Peux-tu te présenter ?

Mon nom est Adrien Mauduit. Je suis un photographe et cinéaste nature professionnel de 30 ans. Je suis actuellement basé en Norvège arctique, sur l’ile somptueuse de Senja, non loin de Tromsø. À la base, je suis ingénieur agronome diplômé d’UniLaSalle à Beauvais. Après mon diplôme, je suis allé m’expatrier au Danemark et ne trouvant pas de travail dans ma branche de spécialité (l’écologie), j’ai dégoté un poste d’enseignant en sciences, Anglais, Français, sport et musique dans un Lycée privée de la province Danoise.

J’ai toujours aimé la nature, le monde extérieur et l’astronomie. Un de mes plus grands rêves était de voir les aurores boréales et lorsqu’au détour d’une conversation, un collègue me jura qu’il était parfois possible de les voir du Danemark, je me suis rué sur l’occasion. Après plusieurs tentatives veines, je commençais à perdre espoir. C’est alors qu’elles sont apparues un beau soir sur la plage, comme un feu brillant qui surgît de l’horizon nord. Bien sûr, ce n’était pas aussi spectaculaire que les aurores qu’on peut admirer ici en Norvège, mais n’en ayant jamais vu, c’était une expérience qui changeât ma vie pour toujours. Le lendemain, j’achetais mon premier appareil photo sur Amazon pour pouvoir les capturer.
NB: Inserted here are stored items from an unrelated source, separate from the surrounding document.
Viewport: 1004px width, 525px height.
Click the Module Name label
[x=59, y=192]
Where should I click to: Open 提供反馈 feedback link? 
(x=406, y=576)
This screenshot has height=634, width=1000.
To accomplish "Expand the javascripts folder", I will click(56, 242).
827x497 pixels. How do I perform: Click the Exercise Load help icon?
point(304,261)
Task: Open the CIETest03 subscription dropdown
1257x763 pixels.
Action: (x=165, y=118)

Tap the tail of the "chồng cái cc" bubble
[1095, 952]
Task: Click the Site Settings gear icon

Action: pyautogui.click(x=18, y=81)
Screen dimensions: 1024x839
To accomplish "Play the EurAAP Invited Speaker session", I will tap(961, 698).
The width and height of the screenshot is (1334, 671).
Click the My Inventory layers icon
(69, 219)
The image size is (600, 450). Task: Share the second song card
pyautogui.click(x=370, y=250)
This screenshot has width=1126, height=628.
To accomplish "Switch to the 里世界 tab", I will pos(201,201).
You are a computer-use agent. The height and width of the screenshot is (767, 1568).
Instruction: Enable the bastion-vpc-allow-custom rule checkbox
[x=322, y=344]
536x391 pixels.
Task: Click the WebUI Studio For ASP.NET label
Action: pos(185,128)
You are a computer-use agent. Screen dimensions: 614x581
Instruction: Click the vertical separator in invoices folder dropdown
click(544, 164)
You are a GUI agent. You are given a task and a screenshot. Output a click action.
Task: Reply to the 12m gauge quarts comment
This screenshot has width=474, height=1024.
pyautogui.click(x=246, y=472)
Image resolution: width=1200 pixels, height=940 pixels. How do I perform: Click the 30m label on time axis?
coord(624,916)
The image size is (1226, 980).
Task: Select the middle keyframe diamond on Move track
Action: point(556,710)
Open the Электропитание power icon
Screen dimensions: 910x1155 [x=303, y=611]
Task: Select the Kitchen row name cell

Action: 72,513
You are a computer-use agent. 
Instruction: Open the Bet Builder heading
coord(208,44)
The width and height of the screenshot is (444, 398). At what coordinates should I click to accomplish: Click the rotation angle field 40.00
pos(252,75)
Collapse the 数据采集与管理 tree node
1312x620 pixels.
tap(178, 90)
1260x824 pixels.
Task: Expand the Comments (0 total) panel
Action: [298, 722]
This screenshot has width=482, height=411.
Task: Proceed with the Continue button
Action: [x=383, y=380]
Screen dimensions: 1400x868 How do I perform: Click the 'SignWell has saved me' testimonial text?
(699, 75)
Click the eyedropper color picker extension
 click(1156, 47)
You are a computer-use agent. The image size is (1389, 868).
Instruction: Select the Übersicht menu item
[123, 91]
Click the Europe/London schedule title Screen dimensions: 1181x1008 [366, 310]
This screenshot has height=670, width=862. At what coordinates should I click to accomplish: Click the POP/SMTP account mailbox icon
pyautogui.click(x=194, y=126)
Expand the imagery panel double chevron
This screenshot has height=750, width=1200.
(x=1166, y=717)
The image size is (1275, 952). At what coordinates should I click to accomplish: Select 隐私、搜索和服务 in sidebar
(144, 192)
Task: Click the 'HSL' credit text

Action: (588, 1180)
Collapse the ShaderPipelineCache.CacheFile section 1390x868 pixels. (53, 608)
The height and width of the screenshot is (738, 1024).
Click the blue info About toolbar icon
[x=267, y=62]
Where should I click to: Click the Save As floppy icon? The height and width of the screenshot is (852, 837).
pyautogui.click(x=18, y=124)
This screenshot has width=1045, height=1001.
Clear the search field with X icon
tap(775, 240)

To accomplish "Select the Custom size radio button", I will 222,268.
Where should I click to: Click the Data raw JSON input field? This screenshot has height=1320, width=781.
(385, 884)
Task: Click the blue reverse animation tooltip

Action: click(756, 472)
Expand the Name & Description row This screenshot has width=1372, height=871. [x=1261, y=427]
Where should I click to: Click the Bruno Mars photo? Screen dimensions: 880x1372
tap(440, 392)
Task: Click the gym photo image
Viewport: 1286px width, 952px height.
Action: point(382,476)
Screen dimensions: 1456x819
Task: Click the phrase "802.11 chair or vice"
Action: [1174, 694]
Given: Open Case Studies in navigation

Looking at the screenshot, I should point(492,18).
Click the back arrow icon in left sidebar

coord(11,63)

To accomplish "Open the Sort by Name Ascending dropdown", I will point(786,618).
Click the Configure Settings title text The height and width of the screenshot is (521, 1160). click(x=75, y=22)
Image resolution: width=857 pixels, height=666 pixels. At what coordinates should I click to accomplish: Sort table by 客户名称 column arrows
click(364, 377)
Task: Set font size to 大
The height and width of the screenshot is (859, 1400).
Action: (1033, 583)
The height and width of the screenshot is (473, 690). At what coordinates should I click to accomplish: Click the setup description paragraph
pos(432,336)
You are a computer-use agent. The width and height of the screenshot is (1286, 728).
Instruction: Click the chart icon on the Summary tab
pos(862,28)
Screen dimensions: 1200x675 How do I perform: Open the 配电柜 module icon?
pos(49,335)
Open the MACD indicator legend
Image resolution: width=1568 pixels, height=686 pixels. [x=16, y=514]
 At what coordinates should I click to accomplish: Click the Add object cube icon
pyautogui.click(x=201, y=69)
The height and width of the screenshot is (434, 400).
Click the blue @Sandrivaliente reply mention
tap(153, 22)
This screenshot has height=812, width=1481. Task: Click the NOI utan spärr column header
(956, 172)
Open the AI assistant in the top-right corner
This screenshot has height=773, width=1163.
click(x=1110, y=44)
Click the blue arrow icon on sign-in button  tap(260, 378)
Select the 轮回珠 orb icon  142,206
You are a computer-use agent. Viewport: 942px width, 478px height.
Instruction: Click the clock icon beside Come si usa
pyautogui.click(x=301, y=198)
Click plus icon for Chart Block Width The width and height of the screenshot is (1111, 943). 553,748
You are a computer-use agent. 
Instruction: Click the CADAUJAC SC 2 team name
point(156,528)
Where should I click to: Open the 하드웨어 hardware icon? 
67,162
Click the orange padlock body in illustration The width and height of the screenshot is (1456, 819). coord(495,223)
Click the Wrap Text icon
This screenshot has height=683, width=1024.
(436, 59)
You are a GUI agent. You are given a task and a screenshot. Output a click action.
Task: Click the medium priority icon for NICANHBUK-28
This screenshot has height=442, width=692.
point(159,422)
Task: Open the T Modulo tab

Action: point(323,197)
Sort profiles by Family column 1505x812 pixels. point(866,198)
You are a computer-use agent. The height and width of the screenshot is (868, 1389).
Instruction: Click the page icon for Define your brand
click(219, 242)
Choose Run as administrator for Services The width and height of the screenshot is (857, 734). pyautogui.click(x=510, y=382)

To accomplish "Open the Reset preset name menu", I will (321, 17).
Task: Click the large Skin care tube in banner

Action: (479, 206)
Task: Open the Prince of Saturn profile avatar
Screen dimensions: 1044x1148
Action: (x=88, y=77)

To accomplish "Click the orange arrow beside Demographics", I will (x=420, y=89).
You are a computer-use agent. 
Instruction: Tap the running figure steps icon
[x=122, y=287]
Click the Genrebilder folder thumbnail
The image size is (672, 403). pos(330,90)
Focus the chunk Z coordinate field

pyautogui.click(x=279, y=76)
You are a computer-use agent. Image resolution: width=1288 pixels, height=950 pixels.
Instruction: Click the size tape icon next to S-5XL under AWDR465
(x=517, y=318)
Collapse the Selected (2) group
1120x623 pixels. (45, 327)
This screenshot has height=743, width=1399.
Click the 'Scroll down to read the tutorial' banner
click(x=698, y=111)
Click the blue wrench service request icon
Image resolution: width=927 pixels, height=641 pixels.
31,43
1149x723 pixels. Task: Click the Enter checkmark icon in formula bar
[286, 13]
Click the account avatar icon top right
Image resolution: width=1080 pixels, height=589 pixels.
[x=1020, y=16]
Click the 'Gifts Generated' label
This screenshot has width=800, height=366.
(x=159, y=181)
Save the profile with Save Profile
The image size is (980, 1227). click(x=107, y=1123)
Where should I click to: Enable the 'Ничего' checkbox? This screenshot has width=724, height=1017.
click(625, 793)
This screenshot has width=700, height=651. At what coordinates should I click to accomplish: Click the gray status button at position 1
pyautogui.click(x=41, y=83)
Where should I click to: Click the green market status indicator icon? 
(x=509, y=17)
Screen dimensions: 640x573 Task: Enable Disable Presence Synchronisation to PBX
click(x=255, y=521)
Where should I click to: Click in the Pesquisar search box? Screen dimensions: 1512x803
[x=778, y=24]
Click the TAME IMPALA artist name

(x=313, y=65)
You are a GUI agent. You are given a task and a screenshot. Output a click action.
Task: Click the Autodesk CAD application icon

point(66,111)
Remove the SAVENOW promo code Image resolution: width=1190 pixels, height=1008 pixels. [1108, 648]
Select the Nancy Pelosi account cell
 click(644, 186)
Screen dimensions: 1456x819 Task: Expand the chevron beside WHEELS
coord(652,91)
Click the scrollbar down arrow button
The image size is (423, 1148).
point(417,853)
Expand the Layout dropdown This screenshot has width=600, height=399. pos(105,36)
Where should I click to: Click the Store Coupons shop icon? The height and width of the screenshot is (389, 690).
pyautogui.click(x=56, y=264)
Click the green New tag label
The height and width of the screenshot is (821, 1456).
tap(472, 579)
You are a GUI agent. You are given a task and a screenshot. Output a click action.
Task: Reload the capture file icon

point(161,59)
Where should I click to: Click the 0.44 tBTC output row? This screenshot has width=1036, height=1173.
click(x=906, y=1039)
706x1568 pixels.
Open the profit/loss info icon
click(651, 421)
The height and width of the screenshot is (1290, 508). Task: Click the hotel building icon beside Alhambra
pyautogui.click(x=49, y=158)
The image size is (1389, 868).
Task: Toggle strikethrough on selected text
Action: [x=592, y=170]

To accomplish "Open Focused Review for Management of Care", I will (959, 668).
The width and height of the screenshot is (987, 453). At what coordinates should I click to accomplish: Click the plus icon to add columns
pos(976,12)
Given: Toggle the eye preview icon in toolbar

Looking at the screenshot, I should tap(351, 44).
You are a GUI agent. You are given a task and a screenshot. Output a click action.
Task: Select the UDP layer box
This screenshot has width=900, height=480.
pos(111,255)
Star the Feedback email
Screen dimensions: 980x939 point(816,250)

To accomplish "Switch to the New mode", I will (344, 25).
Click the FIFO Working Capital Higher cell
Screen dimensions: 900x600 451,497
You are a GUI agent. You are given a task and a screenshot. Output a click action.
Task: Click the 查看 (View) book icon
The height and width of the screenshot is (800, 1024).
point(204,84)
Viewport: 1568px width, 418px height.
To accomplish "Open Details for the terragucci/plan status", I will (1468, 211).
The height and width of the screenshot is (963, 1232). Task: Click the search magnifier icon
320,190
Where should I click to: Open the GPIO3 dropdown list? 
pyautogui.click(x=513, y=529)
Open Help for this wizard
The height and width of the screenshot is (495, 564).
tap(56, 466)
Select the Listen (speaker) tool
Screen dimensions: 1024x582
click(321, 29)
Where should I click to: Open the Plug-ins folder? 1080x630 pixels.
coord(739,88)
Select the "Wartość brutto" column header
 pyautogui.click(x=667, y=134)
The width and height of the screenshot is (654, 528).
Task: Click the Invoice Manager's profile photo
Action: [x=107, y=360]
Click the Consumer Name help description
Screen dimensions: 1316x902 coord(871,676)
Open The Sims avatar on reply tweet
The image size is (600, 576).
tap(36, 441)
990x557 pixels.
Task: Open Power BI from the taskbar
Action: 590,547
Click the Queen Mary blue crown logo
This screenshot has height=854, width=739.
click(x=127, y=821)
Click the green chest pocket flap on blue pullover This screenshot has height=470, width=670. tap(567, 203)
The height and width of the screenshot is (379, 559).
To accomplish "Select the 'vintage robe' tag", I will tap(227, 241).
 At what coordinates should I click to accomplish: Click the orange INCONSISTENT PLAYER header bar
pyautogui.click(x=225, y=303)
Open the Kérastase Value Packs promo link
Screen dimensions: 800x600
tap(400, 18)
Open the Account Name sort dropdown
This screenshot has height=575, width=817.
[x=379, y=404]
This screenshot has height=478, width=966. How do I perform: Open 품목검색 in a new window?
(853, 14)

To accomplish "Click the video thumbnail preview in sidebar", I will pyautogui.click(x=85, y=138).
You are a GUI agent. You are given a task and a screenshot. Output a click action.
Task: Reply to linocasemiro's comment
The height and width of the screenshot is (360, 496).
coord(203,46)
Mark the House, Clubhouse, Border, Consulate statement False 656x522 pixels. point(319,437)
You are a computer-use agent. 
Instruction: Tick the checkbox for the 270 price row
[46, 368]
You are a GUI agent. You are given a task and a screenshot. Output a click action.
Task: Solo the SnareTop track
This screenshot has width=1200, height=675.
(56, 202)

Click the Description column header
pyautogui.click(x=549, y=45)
De fil en aiguille, après beaucoup d’apprentissage et d’erreurs, je me spécialise dans la photographie nocturne et le timelapse. J’ai regardé un nombre impressionnant de tutoriels sur Youtube et j’ai fait d’innombrables essais sur le terrain pour me perfectionner et trouver une technique qui m’est propre. Entre 2015 où je commençais et 2019, l’astrophotographie reste un hobby mais mes voyages en Islande, au Canada, en Norvège et aux îles Canaries me permettent de construire un portefeuille de photos et clips cinématique assez important. En 2019, après un retour en France d’un an pour essayer l’auto-entreprenariat, je décidais de partir m’expatrier en dans le zone aurorale de Norvège Arctique, où un poste de guide en aurores boréales m’attendais.

Depuis, j’ai monté mon entreprise professionnelle de photo nocturne et travaille à temps plein à l’observatoire des aurores boréales à Senja (Aurora Borealis Observatory). À côté de cela, je suis aussi coordinateur communication des sciences et au publique pour le projet PoSSUM sur la base du volontariat. C’est un projet financé en partie par la NASA pour former des astronautes aux vols sub-orbitaux et étudier l’aéronomie de la mésosphère. Mon travail de photographie sur les nuages noctulescents au Danemark m’a ouvert à cette occasion unique de travailler avec main dans la main avec des astronautes de la NASA et participer à des missions aéronautiques.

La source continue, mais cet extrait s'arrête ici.